Electricity kills and injures thousands of workers each year. Most of these accidents happen because people don't look, don't think or just don't understand the shocking power of electricity.

Voltage, current and resistance are the basic terms used when talking about electricity. Voltage is the force that causes the current to flow. Current (amperage) refers to the amount of electricity that is flowing. Resistance denotes the restrictions that try to slow down or stop the flow.

Electrical shock can only occur when a part of the body completes a circuit between a conductor and another conductor or a grounding source.

Death or injury is not caused by the voltage; the damage is done by the amount of current that flows through the body when the contact is made. Of course, the higher the voltage, the greater the amount of current. Some people have survived shocks of several thousand volts, while others have been killed by voltages as low as 12.

The dry outer skin of the human body offers extremely high resistance to electrical flow. However, this resistance is reduced to almost zero when the skin is wet, especially if the skin is wet because of perspiration.

Electricity and proper grounding work together for safety. A ground is a conducting connection between an electrical circuit or equipment and the earth, or to some conducting body that serves in place of the earth.

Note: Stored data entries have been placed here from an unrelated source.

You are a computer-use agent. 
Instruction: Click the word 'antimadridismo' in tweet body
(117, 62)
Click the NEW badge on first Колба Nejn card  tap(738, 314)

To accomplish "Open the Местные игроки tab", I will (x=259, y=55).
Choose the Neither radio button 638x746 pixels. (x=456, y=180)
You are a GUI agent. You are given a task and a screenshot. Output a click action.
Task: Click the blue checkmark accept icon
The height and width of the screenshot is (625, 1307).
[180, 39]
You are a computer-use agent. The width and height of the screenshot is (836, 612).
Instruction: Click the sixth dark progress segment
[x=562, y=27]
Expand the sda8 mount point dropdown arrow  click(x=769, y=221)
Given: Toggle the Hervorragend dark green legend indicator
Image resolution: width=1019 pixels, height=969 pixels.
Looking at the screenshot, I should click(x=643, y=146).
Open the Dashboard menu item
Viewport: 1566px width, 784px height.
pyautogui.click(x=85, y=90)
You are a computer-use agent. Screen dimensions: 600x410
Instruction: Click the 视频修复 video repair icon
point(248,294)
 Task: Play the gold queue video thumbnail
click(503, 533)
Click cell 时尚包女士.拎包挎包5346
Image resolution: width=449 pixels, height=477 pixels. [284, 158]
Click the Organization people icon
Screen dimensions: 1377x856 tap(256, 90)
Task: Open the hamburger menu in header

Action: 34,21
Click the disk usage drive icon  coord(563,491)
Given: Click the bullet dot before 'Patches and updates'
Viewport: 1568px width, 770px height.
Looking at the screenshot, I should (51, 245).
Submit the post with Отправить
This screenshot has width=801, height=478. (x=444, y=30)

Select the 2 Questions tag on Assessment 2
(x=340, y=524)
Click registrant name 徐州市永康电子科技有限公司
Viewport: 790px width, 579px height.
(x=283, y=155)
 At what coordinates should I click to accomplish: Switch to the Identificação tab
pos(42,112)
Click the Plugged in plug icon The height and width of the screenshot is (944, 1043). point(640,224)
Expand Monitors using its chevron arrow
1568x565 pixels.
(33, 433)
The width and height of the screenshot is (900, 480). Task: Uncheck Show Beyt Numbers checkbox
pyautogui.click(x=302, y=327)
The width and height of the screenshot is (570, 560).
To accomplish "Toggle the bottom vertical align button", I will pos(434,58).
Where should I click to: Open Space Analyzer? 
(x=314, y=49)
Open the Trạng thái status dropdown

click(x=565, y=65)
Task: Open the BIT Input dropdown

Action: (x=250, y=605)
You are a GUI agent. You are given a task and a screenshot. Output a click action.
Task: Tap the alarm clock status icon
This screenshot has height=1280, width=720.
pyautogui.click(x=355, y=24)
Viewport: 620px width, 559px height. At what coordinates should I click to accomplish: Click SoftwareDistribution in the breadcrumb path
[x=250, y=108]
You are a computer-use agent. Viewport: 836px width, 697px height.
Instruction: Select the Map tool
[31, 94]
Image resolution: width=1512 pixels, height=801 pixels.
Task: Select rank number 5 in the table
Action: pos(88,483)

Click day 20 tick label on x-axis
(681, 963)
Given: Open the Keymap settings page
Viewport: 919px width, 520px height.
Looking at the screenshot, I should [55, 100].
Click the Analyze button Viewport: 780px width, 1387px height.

If your body is sweaty or damp, an oversensitive ground within it is created, which easily causes electrical shock. One way to keep the body's resistance high is to keep it dry, particularly the hands and feet, which might make the contacts and be instrumental in completing the circuit. This can be accomplished by wear­ing rubber gloves, boots and rubbers.

Effects of electrical shock depend mainly on the total amount of current flow and the path of the current through the victim's body. To prevent electrical shock, which can cause several types of injuries, make sure that your body cannot become part of the electrical flow and the path of the current.

An important phase of electrical safety is knowing how to help an electrical shock victim. First, stop the current flowing from the circuit through the victim's body, if it hasn't already been done. Often, particular­ly in cases of low voltage shock, victims are unable to pull away from the source of current. If the victim is still in contact with the current, disconnect or de-energize the circuit, if possible. If this cannot be ac­complished, obtain a nonconductive item, such as dry clothing, dry rope or a dry stick, and remove the vic­tim from the source of the current.

Then call or send for help. Next, check to see if the victim's heart or breathing has stopped. Give the re­quired first aid until professional help arrives.